(Data listing)
___

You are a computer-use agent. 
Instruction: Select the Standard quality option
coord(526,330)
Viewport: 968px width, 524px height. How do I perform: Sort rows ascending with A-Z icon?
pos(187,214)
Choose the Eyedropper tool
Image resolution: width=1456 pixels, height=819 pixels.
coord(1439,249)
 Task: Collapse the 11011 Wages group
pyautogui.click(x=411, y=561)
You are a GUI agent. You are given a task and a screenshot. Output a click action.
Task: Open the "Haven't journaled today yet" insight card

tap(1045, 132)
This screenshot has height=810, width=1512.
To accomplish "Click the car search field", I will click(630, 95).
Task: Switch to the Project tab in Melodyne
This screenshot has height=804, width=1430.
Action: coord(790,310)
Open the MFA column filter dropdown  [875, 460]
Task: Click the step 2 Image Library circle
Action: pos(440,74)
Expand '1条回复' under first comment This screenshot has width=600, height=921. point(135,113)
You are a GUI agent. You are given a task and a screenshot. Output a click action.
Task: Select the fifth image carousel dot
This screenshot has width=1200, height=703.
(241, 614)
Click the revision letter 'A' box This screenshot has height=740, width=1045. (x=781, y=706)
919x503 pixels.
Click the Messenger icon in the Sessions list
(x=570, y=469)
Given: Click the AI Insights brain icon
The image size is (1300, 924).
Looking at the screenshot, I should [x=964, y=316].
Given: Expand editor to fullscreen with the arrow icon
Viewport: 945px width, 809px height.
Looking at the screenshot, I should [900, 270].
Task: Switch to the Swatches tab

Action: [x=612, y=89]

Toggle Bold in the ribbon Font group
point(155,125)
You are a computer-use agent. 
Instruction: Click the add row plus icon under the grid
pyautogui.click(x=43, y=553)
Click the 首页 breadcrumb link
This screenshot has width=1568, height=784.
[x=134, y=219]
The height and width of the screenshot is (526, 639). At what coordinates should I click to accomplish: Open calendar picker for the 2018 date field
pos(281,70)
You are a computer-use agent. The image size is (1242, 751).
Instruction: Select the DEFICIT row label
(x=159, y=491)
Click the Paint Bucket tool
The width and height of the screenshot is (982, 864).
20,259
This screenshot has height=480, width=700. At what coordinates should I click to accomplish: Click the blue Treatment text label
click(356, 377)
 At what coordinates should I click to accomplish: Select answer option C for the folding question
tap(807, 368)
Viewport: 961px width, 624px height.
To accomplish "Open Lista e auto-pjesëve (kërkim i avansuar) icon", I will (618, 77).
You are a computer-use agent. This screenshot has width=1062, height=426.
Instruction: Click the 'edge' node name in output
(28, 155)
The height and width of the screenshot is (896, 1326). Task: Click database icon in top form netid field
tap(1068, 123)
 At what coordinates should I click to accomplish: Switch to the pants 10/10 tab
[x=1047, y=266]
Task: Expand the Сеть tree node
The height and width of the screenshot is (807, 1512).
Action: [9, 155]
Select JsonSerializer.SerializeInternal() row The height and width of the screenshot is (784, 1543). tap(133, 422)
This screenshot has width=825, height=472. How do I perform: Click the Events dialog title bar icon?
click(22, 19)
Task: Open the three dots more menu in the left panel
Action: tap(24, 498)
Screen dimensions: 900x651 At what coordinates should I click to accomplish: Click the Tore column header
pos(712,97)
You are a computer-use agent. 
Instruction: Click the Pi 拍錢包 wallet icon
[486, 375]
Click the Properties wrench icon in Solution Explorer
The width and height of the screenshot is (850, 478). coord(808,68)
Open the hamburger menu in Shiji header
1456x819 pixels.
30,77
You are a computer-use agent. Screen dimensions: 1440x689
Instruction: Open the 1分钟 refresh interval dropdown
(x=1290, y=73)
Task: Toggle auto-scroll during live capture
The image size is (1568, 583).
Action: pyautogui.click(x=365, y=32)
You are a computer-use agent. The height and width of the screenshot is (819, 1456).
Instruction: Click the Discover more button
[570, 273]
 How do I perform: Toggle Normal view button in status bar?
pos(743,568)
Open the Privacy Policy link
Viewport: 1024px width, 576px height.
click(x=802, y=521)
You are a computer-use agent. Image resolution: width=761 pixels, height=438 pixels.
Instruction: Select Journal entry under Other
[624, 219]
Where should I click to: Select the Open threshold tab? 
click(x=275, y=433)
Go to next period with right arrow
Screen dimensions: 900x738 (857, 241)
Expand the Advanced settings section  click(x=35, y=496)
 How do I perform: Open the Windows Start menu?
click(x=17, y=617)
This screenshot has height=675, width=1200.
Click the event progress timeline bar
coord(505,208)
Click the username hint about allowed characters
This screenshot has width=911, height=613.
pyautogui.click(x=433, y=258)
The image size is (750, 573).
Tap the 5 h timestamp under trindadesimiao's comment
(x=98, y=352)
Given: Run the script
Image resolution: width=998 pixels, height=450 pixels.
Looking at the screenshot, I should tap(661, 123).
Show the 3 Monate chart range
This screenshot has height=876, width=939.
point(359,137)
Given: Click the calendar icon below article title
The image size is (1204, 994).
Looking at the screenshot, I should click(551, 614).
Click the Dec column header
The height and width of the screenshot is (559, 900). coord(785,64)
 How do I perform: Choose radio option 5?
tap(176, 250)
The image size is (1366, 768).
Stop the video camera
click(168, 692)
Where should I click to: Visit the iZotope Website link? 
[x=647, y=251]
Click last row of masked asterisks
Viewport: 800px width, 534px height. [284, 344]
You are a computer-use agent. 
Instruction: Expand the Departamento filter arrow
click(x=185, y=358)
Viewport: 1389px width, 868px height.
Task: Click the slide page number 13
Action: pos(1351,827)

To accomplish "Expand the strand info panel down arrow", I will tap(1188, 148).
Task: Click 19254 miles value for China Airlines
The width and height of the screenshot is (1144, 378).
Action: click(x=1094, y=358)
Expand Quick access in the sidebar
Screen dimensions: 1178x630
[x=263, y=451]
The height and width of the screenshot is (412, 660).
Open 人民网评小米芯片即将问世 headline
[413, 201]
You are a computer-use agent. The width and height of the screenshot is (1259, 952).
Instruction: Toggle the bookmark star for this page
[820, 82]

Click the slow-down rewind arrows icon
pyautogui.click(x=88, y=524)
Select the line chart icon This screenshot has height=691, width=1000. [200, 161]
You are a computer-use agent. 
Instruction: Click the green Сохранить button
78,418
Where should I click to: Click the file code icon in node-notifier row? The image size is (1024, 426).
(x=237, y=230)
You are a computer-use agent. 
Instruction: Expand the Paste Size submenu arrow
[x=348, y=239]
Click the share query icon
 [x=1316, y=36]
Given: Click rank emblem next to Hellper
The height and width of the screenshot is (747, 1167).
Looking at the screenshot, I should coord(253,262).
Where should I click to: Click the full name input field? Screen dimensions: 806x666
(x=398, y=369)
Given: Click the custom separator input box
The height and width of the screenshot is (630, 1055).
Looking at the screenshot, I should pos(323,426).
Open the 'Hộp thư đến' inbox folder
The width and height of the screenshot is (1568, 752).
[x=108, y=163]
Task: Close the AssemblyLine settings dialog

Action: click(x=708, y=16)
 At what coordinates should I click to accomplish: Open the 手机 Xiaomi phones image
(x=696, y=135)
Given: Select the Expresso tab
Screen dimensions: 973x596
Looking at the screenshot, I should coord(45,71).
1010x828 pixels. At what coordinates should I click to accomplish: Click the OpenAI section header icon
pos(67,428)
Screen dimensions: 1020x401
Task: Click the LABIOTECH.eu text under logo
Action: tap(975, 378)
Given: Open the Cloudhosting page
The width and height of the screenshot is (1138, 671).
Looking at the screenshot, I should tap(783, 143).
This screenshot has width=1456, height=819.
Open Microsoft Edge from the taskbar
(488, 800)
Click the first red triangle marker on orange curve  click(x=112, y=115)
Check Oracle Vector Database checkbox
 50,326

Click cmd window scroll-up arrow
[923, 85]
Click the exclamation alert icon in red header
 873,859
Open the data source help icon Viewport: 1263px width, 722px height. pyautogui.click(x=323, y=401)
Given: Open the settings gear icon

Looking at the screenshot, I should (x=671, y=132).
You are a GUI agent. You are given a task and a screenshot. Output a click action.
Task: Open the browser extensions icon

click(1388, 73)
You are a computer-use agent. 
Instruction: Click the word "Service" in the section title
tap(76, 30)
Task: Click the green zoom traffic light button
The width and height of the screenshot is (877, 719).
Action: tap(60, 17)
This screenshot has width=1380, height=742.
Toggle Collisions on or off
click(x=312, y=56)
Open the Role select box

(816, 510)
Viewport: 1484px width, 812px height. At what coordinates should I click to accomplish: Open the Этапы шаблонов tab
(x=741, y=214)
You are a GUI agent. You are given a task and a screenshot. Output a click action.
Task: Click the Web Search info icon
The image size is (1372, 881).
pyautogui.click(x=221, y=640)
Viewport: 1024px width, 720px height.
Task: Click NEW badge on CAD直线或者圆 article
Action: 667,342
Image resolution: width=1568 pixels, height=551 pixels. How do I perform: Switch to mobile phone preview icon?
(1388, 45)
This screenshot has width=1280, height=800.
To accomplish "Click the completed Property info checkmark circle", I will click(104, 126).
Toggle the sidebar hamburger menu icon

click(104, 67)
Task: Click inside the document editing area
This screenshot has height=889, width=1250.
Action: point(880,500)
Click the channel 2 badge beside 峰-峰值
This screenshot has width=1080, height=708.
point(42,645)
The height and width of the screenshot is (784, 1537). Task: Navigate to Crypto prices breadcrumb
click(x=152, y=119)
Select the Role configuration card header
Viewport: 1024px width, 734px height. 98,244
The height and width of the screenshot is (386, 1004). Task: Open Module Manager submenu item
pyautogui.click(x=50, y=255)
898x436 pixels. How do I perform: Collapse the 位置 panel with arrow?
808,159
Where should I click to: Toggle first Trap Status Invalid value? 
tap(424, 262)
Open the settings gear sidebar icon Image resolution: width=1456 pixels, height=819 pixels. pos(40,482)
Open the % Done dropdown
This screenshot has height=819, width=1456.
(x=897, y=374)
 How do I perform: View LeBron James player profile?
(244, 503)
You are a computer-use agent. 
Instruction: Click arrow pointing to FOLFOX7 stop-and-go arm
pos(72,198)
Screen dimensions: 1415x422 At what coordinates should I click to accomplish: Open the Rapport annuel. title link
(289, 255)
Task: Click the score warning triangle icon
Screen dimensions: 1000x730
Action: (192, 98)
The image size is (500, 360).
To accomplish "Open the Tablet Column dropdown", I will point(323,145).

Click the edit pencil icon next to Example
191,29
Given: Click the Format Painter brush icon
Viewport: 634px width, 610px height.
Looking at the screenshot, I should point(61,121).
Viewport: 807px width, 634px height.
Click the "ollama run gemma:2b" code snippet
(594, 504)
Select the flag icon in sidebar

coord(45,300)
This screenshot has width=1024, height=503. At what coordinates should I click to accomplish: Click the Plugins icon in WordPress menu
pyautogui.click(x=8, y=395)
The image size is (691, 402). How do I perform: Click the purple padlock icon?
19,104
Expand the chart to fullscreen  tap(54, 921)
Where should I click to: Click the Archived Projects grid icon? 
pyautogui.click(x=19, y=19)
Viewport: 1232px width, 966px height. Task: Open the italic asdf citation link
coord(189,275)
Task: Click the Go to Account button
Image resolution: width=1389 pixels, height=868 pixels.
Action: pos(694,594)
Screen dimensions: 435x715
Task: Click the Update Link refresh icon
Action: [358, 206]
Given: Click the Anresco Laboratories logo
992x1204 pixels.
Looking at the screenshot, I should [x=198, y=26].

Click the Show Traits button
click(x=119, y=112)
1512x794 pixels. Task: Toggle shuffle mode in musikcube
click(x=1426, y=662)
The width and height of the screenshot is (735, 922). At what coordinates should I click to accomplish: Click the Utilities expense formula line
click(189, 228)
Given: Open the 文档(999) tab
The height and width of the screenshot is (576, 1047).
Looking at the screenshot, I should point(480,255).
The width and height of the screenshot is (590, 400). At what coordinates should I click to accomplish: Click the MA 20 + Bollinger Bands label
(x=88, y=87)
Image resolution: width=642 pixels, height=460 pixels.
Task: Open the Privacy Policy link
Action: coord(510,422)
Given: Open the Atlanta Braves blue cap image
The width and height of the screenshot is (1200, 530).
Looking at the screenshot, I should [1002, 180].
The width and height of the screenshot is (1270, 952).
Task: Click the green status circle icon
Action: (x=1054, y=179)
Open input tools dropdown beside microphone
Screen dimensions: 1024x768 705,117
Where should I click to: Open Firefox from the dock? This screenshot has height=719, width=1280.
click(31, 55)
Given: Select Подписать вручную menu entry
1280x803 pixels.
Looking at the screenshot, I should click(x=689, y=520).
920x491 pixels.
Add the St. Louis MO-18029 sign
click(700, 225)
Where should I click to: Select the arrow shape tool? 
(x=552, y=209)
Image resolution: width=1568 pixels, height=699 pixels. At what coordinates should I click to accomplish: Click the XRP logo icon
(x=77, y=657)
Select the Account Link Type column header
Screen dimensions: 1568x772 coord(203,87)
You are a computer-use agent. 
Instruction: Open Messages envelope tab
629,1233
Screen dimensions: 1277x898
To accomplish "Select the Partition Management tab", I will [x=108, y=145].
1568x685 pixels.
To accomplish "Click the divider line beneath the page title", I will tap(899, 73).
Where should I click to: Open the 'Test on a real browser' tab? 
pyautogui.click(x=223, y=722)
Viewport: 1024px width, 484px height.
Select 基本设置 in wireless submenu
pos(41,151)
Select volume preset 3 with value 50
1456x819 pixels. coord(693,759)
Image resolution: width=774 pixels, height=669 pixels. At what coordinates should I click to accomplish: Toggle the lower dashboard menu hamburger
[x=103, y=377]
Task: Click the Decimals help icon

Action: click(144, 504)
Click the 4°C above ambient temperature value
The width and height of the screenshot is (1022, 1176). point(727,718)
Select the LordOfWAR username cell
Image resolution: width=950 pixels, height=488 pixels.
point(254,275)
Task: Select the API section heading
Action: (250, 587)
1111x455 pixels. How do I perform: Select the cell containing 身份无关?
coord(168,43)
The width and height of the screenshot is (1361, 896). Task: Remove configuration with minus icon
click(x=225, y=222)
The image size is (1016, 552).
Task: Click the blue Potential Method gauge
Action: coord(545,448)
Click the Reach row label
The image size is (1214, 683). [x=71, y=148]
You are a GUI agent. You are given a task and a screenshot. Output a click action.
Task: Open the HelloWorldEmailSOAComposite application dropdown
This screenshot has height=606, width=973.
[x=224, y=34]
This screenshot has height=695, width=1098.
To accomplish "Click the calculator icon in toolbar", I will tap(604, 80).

___

Your instructions>
Copy out, unchanged, everything in the material from the line containing "Viewport: 807px width, 634px height." down to the line containing "Expand the chart", including both of those lines.

Result>
Viewport: 807px width, 634px height.
Click the "ollama run gemma:2b" code snippet
(594, 504)
Select the flag icon in sidebar

coord(45,300)
This screenshot has width=1024, height=503. At what coordinates should I click to accomplish: Click the Plugins icon in WordPress menu
pyautogui.click(x=8, y=395)
The image size is (691, 402). How do I perform: Click the purple padlock icon?
19,104
Expand the chart to fullscreen  tap(54, 921)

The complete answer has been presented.